Income Per Natural: Measuring Development as if People Mattered More Than Places
by Michael Clemens and Lant Pritchett
It is easy to learn the average income of a resident of El Salvador or Albania. But there is no systematic source of information on the average income of a Salvadoran or Albanian. In this new working paper, research fellow Michael Clemens and non-resident fellow Lant Pritchett create a new statistic: income per natural — the mean annual income of persons born in a given country, regardless of where that person now resides. If income per capita has any interpretation as a welfare measure, exclusive focus on the nationally resident population can lead to substantial errors of the income of the natural population for countries where emigration is an important path to greater welfare. The estimates differ substantially from traditional measures of GDP or GNI per resident, and not just for a handful of tiny countries. Almost 43 million people live in a group of countries whose income per natural collectively is 50 percent higher than GDP per resident. For 1.1 billion people the difference exceeds 10 percent. The authors also show that poverty estimates are different for national residents and naturals; for example, 26 percent of Haitian naturals who are not poor by the two-dollar-a-day standard live in the United States. These estimates are simply descriptive statistics and do not depend on any assumptions about how much of observed income differences across naturals is selection and how much is a pure location effect. Our conservative, if rough, estimate is that three quarters of this difference represents the effect of international migration on income per natural.
The bottom line: migration is one of the most important sources of poverty reduction for a large portion of the developing world. If economic development is defined as rising human well being, then a residence-neutral measure of well-being emphasizes that crossing international borders is not an alternative to economic development, it is economic development.

The whole paper is here.
Note that this isn't an argument open to some kind of refutation. It's just a better way of measuring things — a way that makes the way the world works clearer. Seeing this alternative metric in action should help us realize just how much of profound moral importance is obscured by the economic nationalism at the foundations of conventional welfare economics. Soon enough, it simply won't be an option for honest intellectuals to ignore the perspective Clemens and Pritchett encourage us to adopt. Paul Krugman: hello!

6 thoughts on “The Sound You Hear Is Your Paradigm Shifting”

  1. I think AnotherBen hints at the root of this: even for those with an above-water mortgage, home ownership decreases worker mobility and therefore worker bargaining power. Anything that reduces worker bargaining power will tend to reduce wages. Thus, home ownership is good for employers. You could almost view the mortage deduction as a subsidy – but in any event there were clearly powerful economic forces behind its introduction and maintenance. As in so many other areas, the Bush presidency took this to its cynical extreme, and called it the ‘ownership society’. He bragged, several years ago, about how he was encouraging banks to lend aggressively to first-time home buyers. You can still argue, I guess, about whether the Great Society was a good or a bad thing. But I think the argument about the Ownership Society is over.

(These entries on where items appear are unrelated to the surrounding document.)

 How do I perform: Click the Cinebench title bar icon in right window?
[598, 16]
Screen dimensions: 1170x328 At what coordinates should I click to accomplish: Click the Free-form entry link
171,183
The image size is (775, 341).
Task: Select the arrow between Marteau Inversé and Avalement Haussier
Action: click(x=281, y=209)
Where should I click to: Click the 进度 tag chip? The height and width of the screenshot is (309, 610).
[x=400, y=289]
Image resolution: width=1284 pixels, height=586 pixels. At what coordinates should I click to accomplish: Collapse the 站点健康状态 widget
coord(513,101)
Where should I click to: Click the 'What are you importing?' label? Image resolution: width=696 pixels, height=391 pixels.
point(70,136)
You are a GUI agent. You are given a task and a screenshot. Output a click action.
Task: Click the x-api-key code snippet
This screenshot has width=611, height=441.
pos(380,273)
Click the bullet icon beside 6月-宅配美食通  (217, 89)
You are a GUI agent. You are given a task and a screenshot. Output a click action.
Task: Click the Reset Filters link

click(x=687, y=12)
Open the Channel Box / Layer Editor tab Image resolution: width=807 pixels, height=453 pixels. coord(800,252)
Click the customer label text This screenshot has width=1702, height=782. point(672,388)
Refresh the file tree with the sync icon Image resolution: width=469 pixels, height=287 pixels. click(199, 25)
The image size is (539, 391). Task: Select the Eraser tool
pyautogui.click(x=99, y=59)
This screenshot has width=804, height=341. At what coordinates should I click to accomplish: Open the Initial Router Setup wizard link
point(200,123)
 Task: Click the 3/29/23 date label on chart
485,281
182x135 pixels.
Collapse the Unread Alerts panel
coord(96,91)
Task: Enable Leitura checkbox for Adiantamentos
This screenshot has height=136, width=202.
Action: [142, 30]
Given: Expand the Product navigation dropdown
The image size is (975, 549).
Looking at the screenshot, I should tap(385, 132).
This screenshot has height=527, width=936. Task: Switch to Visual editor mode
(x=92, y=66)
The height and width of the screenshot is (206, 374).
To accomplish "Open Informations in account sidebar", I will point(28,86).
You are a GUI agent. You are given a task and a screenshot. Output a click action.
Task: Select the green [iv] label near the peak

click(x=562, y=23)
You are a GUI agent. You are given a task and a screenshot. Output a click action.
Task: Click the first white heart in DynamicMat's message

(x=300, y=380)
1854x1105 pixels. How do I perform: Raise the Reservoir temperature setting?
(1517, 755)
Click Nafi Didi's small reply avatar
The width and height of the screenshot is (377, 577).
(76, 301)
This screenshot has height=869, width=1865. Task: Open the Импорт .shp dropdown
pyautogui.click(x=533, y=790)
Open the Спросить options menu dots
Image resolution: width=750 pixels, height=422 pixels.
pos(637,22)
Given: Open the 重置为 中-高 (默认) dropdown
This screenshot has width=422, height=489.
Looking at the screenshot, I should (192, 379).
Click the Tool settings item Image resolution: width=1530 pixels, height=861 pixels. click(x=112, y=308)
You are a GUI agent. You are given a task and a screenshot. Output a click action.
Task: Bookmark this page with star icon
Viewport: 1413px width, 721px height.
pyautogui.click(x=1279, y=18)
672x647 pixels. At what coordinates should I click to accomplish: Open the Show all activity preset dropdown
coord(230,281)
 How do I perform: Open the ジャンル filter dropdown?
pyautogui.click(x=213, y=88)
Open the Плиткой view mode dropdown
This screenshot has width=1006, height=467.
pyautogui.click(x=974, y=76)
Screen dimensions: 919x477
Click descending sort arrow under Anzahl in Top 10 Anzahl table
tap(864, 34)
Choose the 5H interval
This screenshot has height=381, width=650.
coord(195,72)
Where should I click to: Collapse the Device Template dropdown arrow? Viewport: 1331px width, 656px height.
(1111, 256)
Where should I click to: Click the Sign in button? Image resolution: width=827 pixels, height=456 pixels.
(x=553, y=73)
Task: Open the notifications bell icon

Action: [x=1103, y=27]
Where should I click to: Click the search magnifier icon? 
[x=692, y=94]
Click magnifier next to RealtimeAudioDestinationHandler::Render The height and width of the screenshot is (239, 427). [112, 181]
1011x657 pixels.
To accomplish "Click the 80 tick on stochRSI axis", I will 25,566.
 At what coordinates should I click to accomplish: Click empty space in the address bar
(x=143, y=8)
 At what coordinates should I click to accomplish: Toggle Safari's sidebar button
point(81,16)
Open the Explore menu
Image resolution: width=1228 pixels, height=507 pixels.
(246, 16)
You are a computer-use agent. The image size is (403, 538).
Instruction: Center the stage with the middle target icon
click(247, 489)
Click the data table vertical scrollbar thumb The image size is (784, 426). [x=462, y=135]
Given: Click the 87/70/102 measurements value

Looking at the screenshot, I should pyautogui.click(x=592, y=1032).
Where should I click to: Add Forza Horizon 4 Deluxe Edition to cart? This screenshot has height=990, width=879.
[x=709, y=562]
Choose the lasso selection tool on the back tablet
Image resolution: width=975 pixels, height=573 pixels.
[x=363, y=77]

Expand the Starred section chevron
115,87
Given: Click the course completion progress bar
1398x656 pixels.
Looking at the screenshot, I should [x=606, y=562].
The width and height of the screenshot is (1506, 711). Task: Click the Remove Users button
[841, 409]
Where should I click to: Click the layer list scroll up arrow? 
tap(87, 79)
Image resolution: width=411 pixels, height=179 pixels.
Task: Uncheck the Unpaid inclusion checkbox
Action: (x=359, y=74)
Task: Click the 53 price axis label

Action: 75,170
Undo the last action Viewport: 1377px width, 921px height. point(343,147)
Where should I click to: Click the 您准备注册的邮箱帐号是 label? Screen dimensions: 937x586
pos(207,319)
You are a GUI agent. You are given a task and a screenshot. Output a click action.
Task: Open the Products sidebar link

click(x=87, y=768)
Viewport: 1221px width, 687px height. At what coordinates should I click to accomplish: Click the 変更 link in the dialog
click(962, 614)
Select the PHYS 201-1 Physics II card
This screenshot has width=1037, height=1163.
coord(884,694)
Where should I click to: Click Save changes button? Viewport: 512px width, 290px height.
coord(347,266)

  2. How does ownership impair mobility? In normal times, you can sell your house anytime you want; if you rent, you are bound by the timeline of a lease.
    In these unusually deflationary times, homeowners may want to hold on to their homes to wait for re-inflation of real-estate values. But they don’t have to. They will be buying from the same deflated market they are selling to.
    Prices may be higher in a region with better employment prospects, but that will always be the case.

    1. In normal times, you can sell your house any time you want? Paul, I have to suspect that either you haven’t been through this process, or you’re wealthy enough to consider it a minor hassle, but…. it ain’t blueberry pancakes. You have to own it for a couple years to make back the realtor’s and closing costs, even in normal times. And don’t forget, you have to buy another one, an experience much like walking a distance over broken glass. For first time owners it’s worse – they’ve just come up with a big pile of money and it’ll be years before they have another one. In a deflationary market, many years. Bottom line, nobody wants to switch homes more than once in three years, and a lot of people CAN’T, and that’s much less mobility than the renting market offers – at worst, you have to pay an extra month’s rent to break a lease, and that’s if you have a lease; not everyone does. Your second comment is only correct if the mortgage is above water, and for the first-time home buyers we’re talking about, that’s unlikely to be the case. They’re well and truly stuck – if they are forced to sell, they can take little comfort from the fact that they’re buying in the same depressed market: the bank’s going to want the difference between the sale proceeds and the note balance TOMORROW, thus soaking up any savings the hapless Ownership Societarians had put together.

    2. Besides what Mark said, leases often have hardship outs so it is easier to move if one loses a job or is involuntarily transferred. Otherwise, you probably won’t owe more than three months rent if you have to move immediately voluntarily.

  3. Also note that the package says: 8.000,- OR 10 % of the homes value wichever is less. not sure if some houses has a value above 80.000,-. And don’t forget: its just for the 2008 and 2009 taxes.